Мы с Дэвидом действительно ощущали это на собственной нервной системе. Лучшее, что я пока нашла в этой связи, — это две книги, которые я только что начала читать: «Семейство Москат» Исаака Башевиса Зингера и «Жизнь в письмах, 1914-1982» Гершома Шолема. Обе они одинаково ироничны и бесстыдны в том, как они преподносят ощущения «бытия» в эмоциональных взлетах этих «застегнутых на все пуговицы» евреев. Трудно передать, насколько лучше я себя почувствовала, прочитав такие строки из письма Шолема, написанного им примерно в двадцатилетнем возрасте, в те годы, когда большинство европейских интеллектуалов сочли бы Сион «слишком мелким»: «О, друг мой! Из всего этого ты можешь заключить, что я оказался на передовой линии сионизма, сионизма весьма интимного свойства. Я соразмеряю все вещи с Сионом – вот почему отнюдь не удивительно, что я оцениваю многое как слишком мелкое и слишком извращенное».

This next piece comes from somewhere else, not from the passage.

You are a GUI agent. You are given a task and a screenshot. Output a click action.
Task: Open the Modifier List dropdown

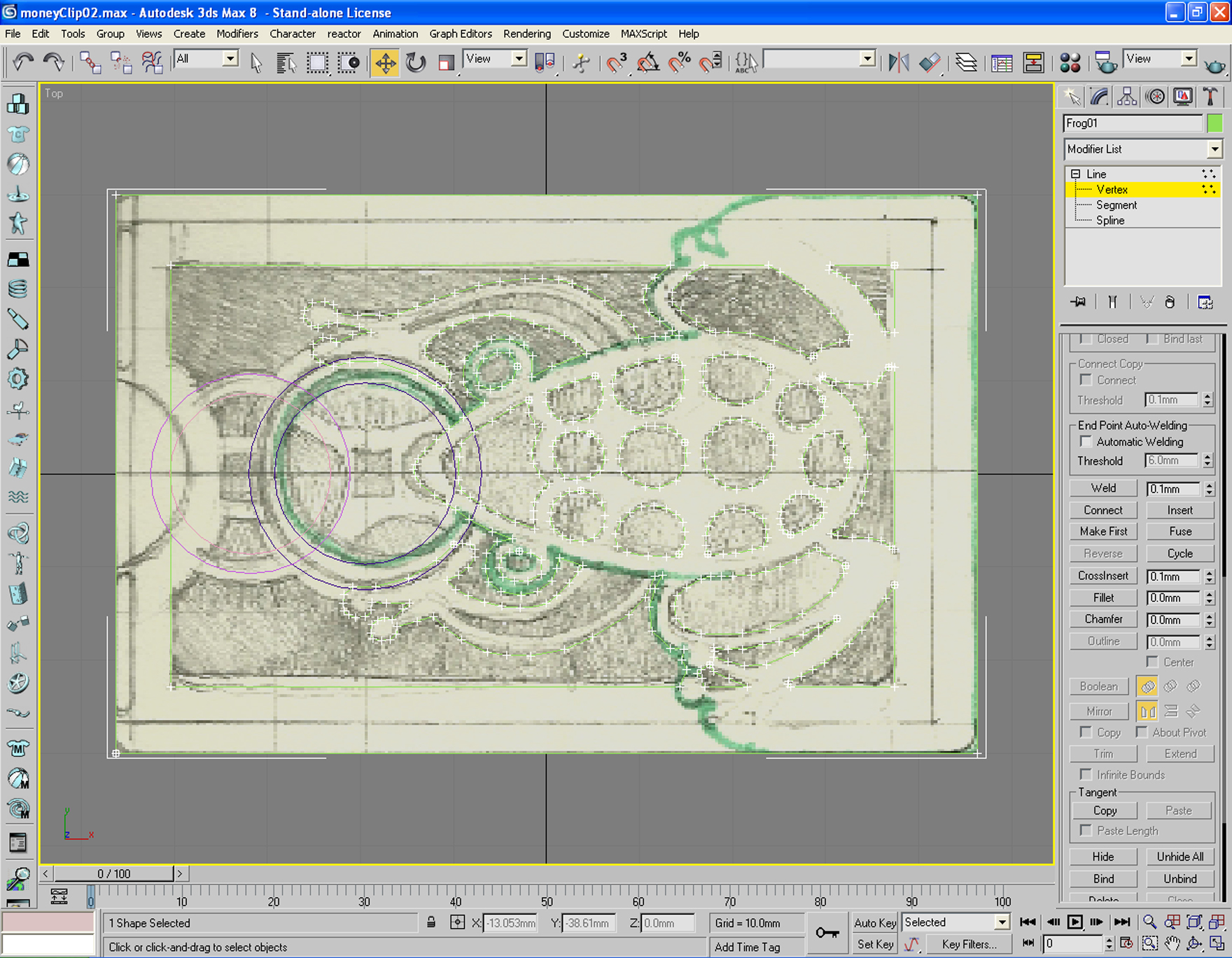1142,149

А вот и описание макета древнего Иерусалима, который Дэвид видел во время своего приезда в Израиль 16 лет назад. Оно взято из «Книги Давида».
«Впервые я столкнулся с этим ощущением новой живой ивритской культуры во время поездки в Израиль. Однажды я встречался с Моше Иделем за обедом в университете на горе Скопус. Мы предавались спекуляциям на тему добиблейской еврейской религии – предмет, в котором иделевские прозрения весьма примечательны, — и о независимости ранних библейских историков и поэтов от религии. Я попросил его сходить со мной в новый мормонский кампус через дорогу, где были выставлены настольные макеты Иерусалима. Четыре модели показывали Иерусалим в различные периоды, и меня привлекла старейшая: реконстркуция города Давида – дворцы с их архивами и библиотеками уже стоят, но Храм еще не воздвигнут.
Тем не менее, макет разочаровывал, хотя я и не мог точно сказать, почему. Но неделю спустя я обнаружил другую модель давидова Иерусалима, подготовленную для музея в «Башне Давида». Если мормонский макет казался пустым и бесцветным, этот был полон жизни, показывая мельчайшие фигурки людей и животных на улицах, в том числе людей, сидящих в кафе на знаменитой улице, ведущей к дворцовой библиотеке. Лавки всех мастей демонстрировали свои товары, среди которых были папирусные свитки и писчие принадлежности.
Я почувствовал себя ближе к дому, к реальности наследия, которое ощутил как свой дом; эта улица приблизила меня к тому, чтобы вообразить себя живущим в то время. Крошечные фигуры, сидящие в кафе перед дворцом ожили: среди них оказались многие из сотен придворных писателей и архивистов, споривших о последних переводах и толкованиях. И я мог представить себе, что находилось внутри этой новой национальной библиотеки – ее архивы и тексты других культур, начертанные на глине, камне, папирусе и коже.
Я представил себе одного поэта, только что вернувшегося из поездки по библиотекам Египта и Ближнего Востока и вспоминавшего своих тамошних друзей. Свидетельство этого путешествия присутствовало в модели: обезьяны, попугаи, кипы пряностей и даже «чай», который они пили, предполагал Африку, Индию или даже более далекие земли. Караваны регулярно проходили через Иерусалим – можно ли вообразить себе великого писателя, не присоединившего к одному из них, чтобы посетить библиотеки, некоторые из которых были всего в нескольких днях пути? С этого самого места в сегодняшнем Иерусалиме можно ясным днем разглядеть Тель-Авив на побережье. Хотя ученые-книжники и отмахнулись бы от этой мысли, непохоже, чтобы писатель или писательница просидели всю свою жизнь в маленьком городке вроде Иерусалима.